Posted at Oct 01 2019 04:52 PM

Chef Nobuyuki “Nobu” Matsuhisa demonstrates how to eat sushi by hand. Angelo G. Garcia

MANILA – Sushi, particularly nigiri (rice topped with fish), can be difficult to handle especially if using chopsticks. 

But according to renowned Japanese chef Nobuyuki “Nobu” Matsuhisa, hands can also be used in eating this type of sushi. 

It’s not disrespectful at all – in fact, it is a traditional way to savor the beloved Japanese dish.

During a special demonstration recently held at Nobu Manila at City of Dreams Manila in Parañaque, Matsuhisa showed how it’s done: Turn the sushi on its side, pick it up and hold with a hand or chopsticks, dip the fish (not the rice) in the soy sauce, and eat it in one bite.

“Don’t [dip] the rice side. Soy sauce on the fish side,” he explained.

Matsuhisa shows how to dip sushi in soy sauce. Angelo G. Garcia

Matsuhisa, one of the world’s most celebrated chefs, recently visited the country to helm a one-night-only, eight-course omakase dinner at Nobu Manila.

The visit is part of his Asia-Pacific tour that includes Singapore, Hong Kong, and Kuala Lumpur in Malaysia.


Matsuhisa is known globally for his unique approach to Japanese cuisine.
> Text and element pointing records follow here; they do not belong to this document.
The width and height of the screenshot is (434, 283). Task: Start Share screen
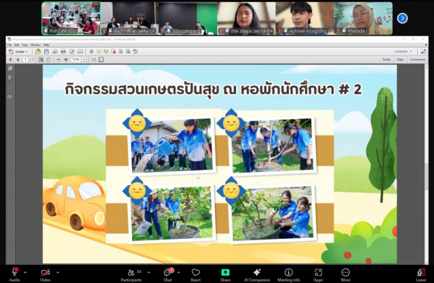pos(225,272)

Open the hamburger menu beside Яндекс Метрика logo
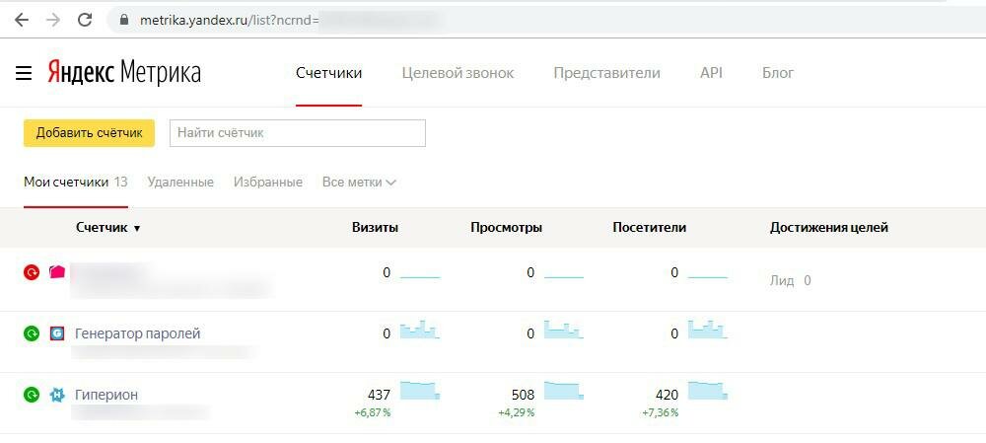[24, 73]
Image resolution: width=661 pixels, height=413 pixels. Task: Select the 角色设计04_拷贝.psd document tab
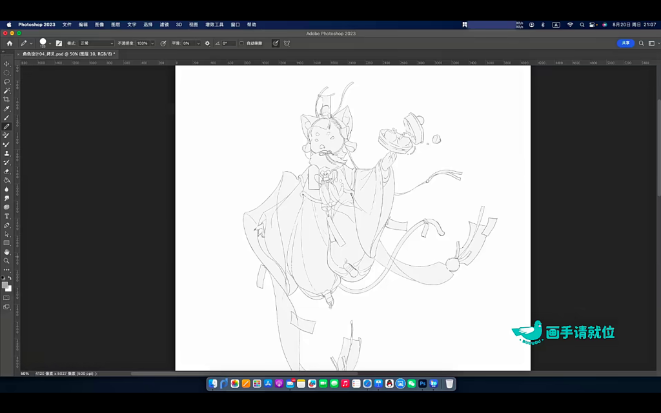tap(68, 54)
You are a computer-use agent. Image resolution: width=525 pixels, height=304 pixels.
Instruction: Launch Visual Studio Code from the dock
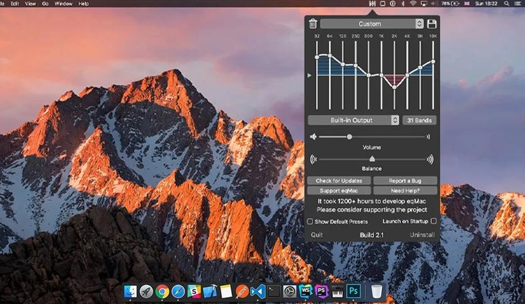coord(258,291)
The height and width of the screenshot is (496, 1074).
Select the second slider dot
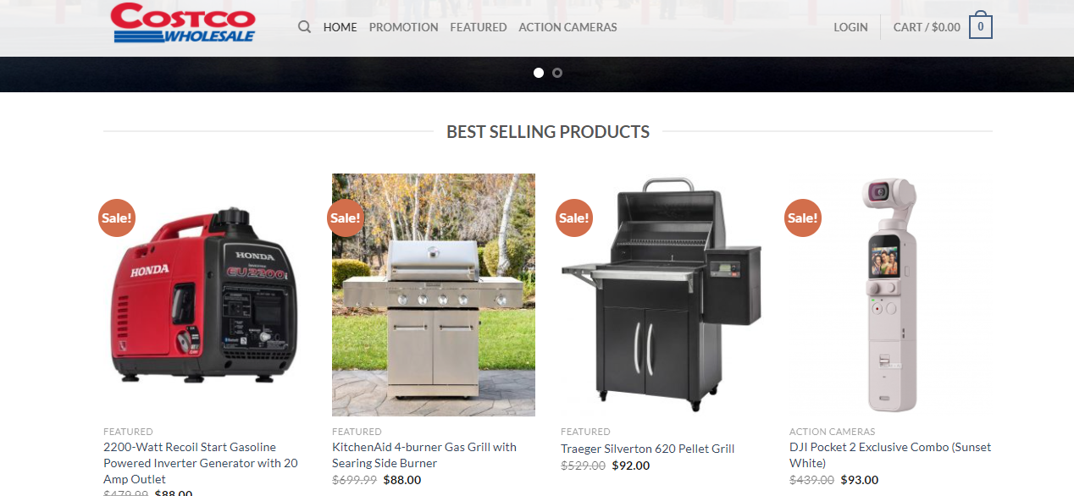coord(557,73)
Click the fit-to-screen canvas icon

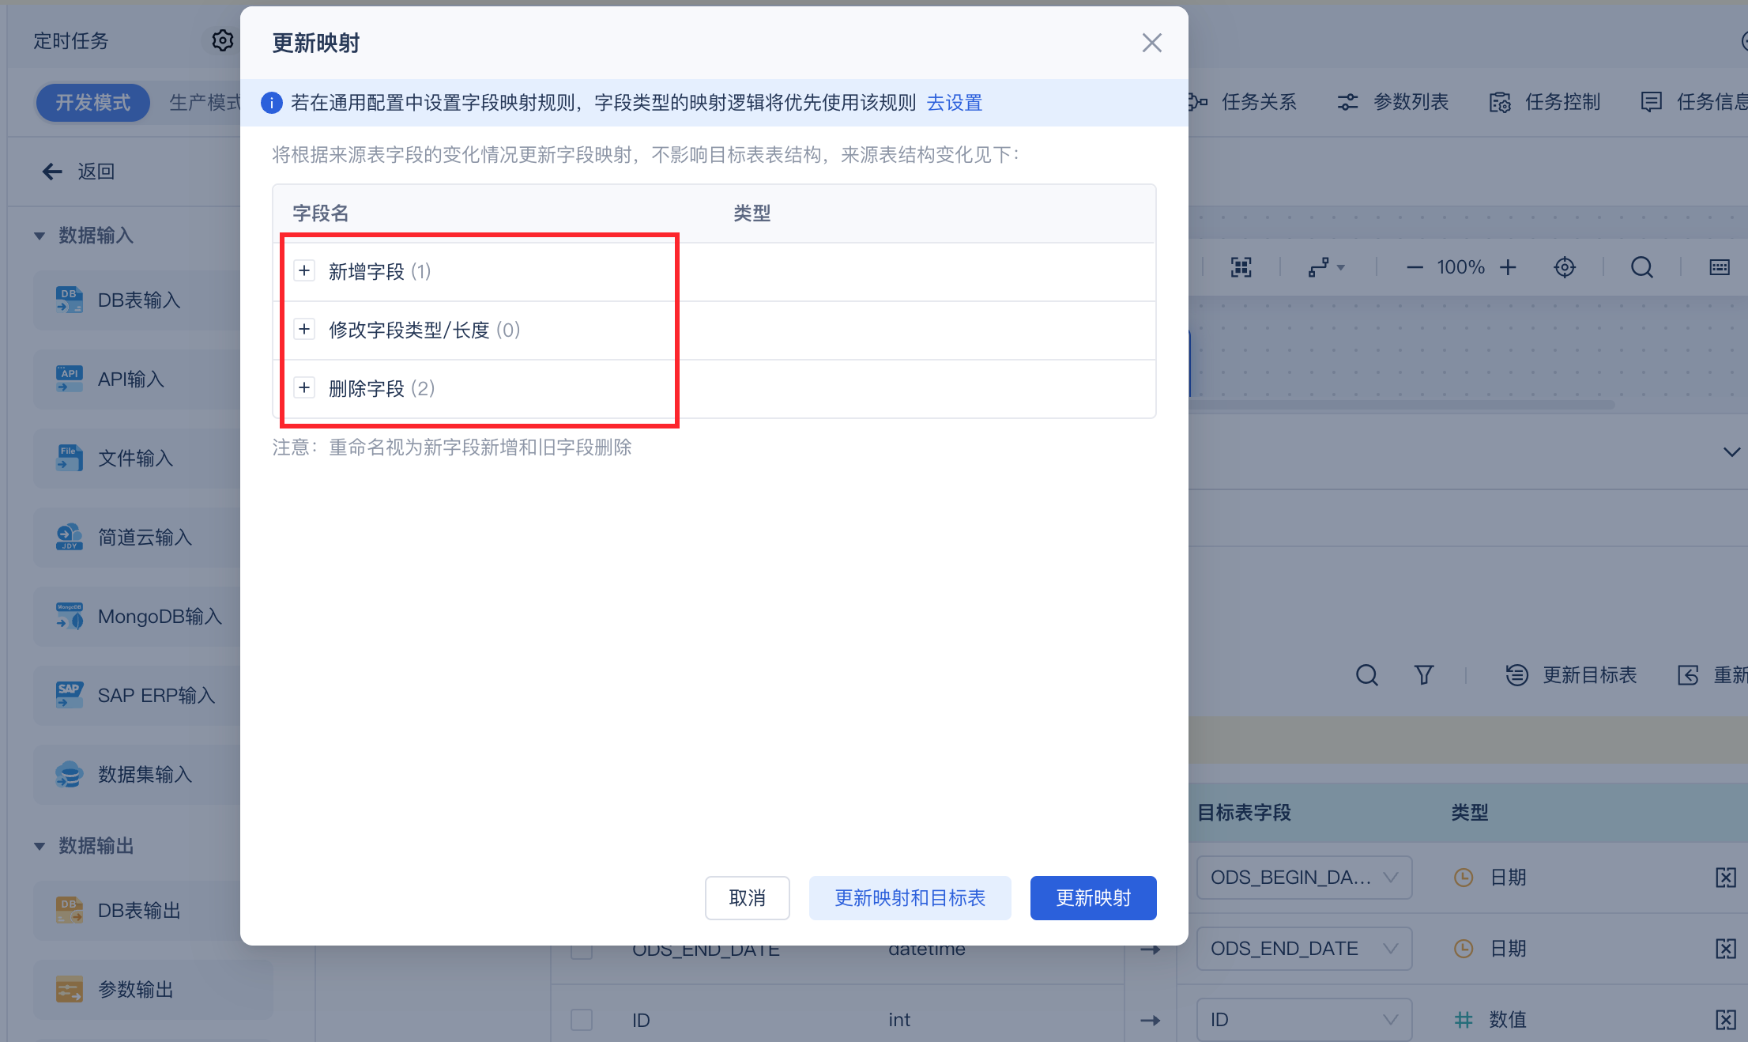click(1241, 267)
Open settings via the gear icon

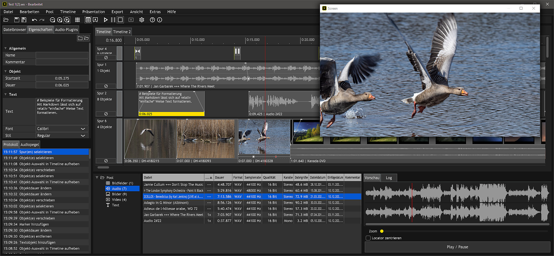click(142, 20)
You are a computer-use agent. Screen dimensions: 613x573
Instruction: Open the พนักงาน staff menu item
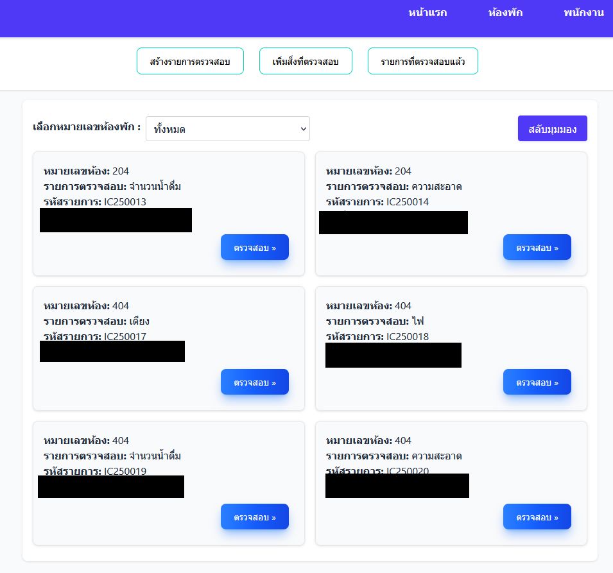point(583,13)
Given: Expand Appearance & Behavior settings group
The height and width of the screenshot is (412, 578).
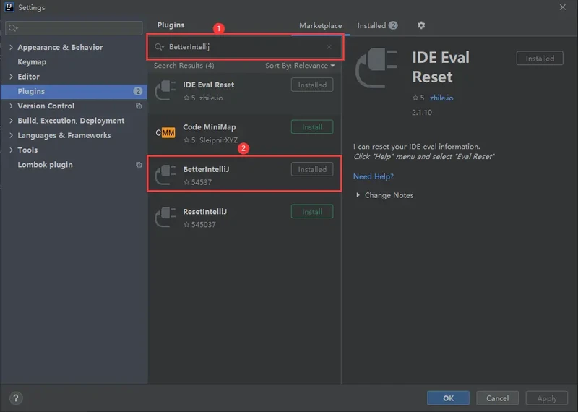Looking at the screenshot, I should pos(11,47).
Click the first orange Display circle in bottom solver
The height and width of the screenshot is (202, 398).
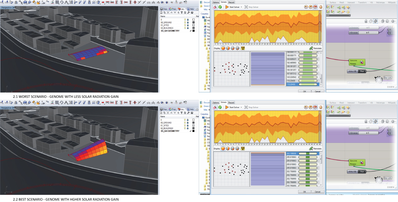[223, 148]
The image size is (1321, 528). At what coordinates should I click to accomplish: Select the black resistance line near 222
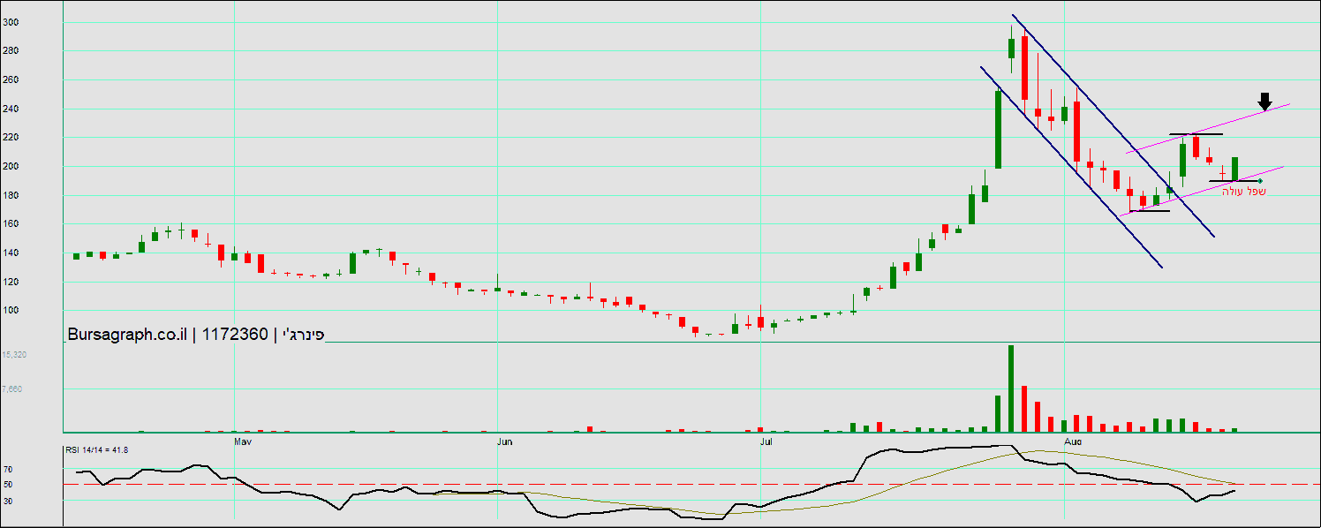(x=1196, y=134)
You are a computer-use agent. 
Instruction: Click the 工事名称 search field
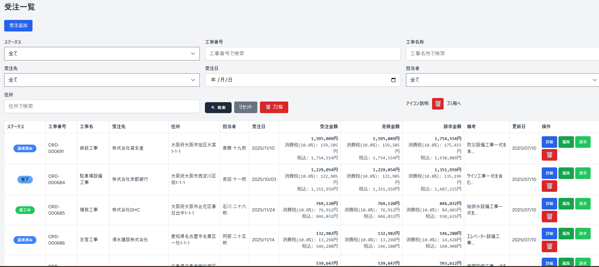point(502,54)
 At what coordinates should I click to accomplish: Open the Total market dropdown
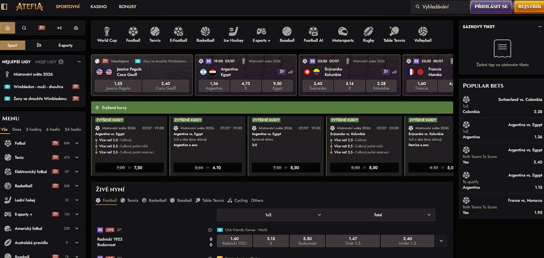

His food is highly influenced by Peruvian cooking, a result of working in the South American country for three years.

After opening his first restaurant in Beverly Hills in 1987 and the first Nobu restaurant in 1994, his empire has grown significantly. Today, there are a total of 41 Nobu restaurants and 10 hotels around the world.

“My food is very, very simple. Just use the best ingredients. Just simple cooking,” he said while tossing his signature Field Green Salad with shaved root vegetable and Matsuhisa dressing. 

“The customers also need to see the dish and say, ‘Wow, beautiful.’”

During the demo, Matsuhisa also shared stories of how some of his dishes came to be.

He recalled a time when a guest didn’t like raw fish. So instead, he laid out salmon sashimi on a plate and topped it with minced garlic, slivers of ginger, green onions, soy sauce, and lemon juice. 

He finished it with a light drizzle of hot olive oil and sesame oil, which partially cooked the fish. This dish has since become a staple in his restaurants and is called New Style Sashimi.

New Style Sashimi. Angelo G. Garcia

Another signature dish is the sushi cup. Instead of the traditional form of nigiri and rolls, Nobu restaurants also serve sushi in sake cups. 

The cup is sprayed with soy sauce (using spray bottles creates less waste, according to Matsuhisa) then topped with fish and garnished with roe, sakura petal, or anything that would make the sushi more colorful.

Sushi Cups. Angelo G. Garcia


The media luncheon was a preview of sorts of Matsuhisa’s eight-course omakase dinner, which was sold out despite the hefty price tag of P8,888 per person.

Matsuhisa was assisted by Nobu Manila’s head chef Michael de Jesus and head sushi chef Keiichi Hirukawa to create the meal, which also incorporated Filipino flavors. 

Dishes on the eight-course menu include Octopus Ajillo with red Onion Salsa; Norwegian Salmon with Karashi Su Miso; Sushi Cup Selection (Tuna Adobo, Tachiuo with Sakura Petal, Ika Noodle, and White Fish XO Salsa and Tamago); Yellowtail Sashimi with Jalapeno and Yuzu Soy; Umami Sea Bass with Green Papaya Salsa; and Wagyu Beef with Adobo Sake-Mirin Reduction, Nasu, and Roasted Garlic.